Ja jestemW noc Halloween w Hamburgu wybuchły zamieszki. Według rzecznika we wtorek wieczorem policja użyła przeciwko uczestnikom zamieszek armatek wodnych. W Berlinie skoncentrowano dużą liczbę policji. Służby ratunkowe X poinformowały wcześniej na Twitterze, że w stronę pieszych i przejeżdżających pojazdów od czasu do czasu rzucano materiałami pirotechnicznymi. W pozostałych większych niemieckich miastach do późnych godzin wieczornych nie doszło do większych incydentów.
Sytuacja w Hamburgu była napięta: początkowo w dzielnicy Hamburga zgromadziło się od 150 do 200 młodych ludzi. Ich liczba wzrosła z 300 do 350. Rzecznik dodał, że w kierunku służb ratowniczych rzucono fajerwerki. Policja próbowała rozproszyć tłum polewaniem wodą. „To nagły przypadek” – Bild zacytował wypowiedź funkcjonariusza policji.
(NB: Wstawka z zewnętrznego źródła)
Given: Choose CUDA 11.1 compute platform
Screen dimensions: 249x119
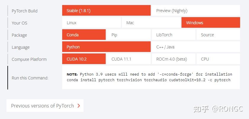Looking at the screenshot, I should pyautogui.click(x=128, y=59).
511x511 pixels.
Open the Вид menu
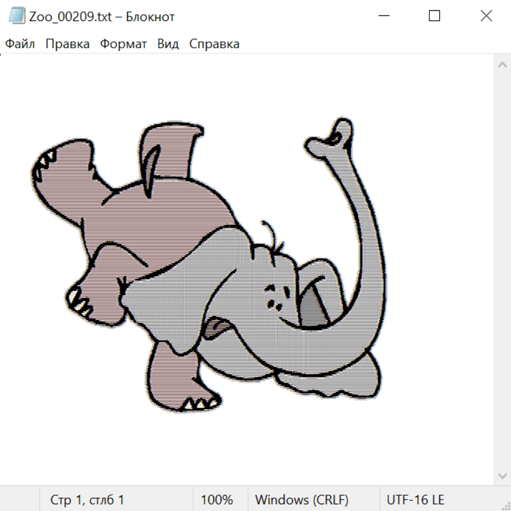[168, 44]
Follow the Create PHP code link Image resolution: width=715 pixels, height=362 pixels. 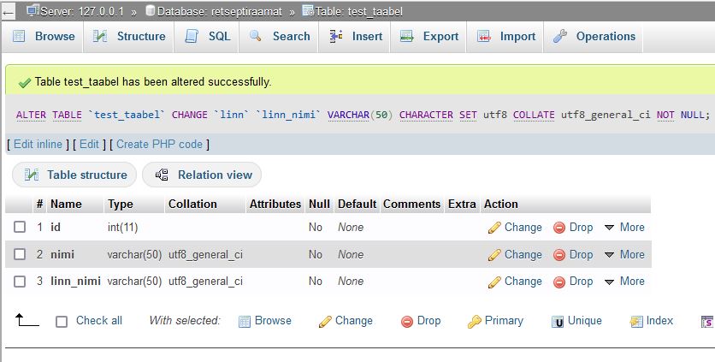(159, 145)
Policja podała, że sytuacja nie jest pod kontrolą. Doszło do aresztowań lub zatrzymań. Początkowo numer nie był dostępny. Nie wiadomo, czy są jakieś obrażenia.
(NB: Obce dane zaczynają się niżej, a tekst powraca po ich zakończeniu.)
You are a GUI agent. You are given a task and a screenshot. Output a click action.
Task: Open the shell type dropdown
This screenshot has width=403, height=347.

„Ktoś nie rozumie Halloween”.
Fotograf DPA powiedział, że policja wielokrotnie prosiła większość młodych ludzi o opuszczenie okolicy. Gdy nie uwzględniono tego żądania, użyto armatek wodnych. Policja podała, że do incydentów doszło także w dystrykcie Lurup, w których wzięło udział około 50 młodych ludzi. Odpalili petardy, uszkodzono szyby w sklepie i podpalono kontenery na śmieci. Rok temu młodzi uczestnicy zamieszek wywołali już poważną operację policyjną.
Policja podała wcześniej, że w stolicy, Berlinie, przemieszczało się około 1000 funkcjonariuszy. Mówi się, że w akcji zaangażowane były służby ratunkowe z Brandenburgii, Bawarii, Saksonii, Meklemburgii-Pomorza Przedniego i Szlezwiku-Holsztynu. Policja podała, że w całym Berlinie przechodnie i służby ratunkowe były od czasu do czasu obrzucane fajerwerkami lub strzelane materiałami pirotechnicznymi. „Ktoś nie rozumie Halloween. Powstają pierwsze reklamy.
Policja podała, że we Frankfurcie nad Menem od czasu do czasu odpalano fajerwerki i rzucano jajkami. „Bez większych incydentów” – powiedział rzecznik. Według odpowiednich centrów operacyjnych sytuacja w Lipsku, Kolonii i Monachium była spokojna. Według straży pożarnej w Hanowerze w kilku częściach miasta spaliły się kontenery na śmieci. Nie jest jasne, czy ten wieczór ma coś wspólnego z Halloween.
W środę wieczorem policja ogłosiła wzmożone patrole w kilku częściach Niemiec. Przed festiwalem m.in. Państwowy Urząd Kryminalny (LKA) w Nadrenii-Palatynacie i policja w Lüneburgu (Dolna Saksonia) przestrzegały przed przesadzaniem z żartami. Na przykład rzucanie jajkami w domy, niszczenie roślin i graffiti na samochodach powoduje szkody materialne – stwierdzili urzędnicy z Lüneburga.
W wielu miejscach w Niemczech Halloween było spokojne. W Essen ludzie nocą maszerowali przez miasto w przebraniu – choć znacznie mniej niż w poprzednich latach. Rzecznik policji poinformował, że pod hasłem „Miasto i wieś w rękach zombie” zarejestrowało się 100 uczestników. Właściwie przyszło około 20 osób. Niektórzy z nich nosili wyszukane kostiumy z dużą ilością sztucznej krwi i maski.
Halloween może mieć swoje korzenie w mitologii celtyckiej. Według tradycji duchy i upiory sieją spustoszenie jesienią. Dziś święto obchodzone jest w wieczór poprzedzający kościelną uroczystość Wszystkich Świętych, święto, w którym katolicy wspominają zmarłych.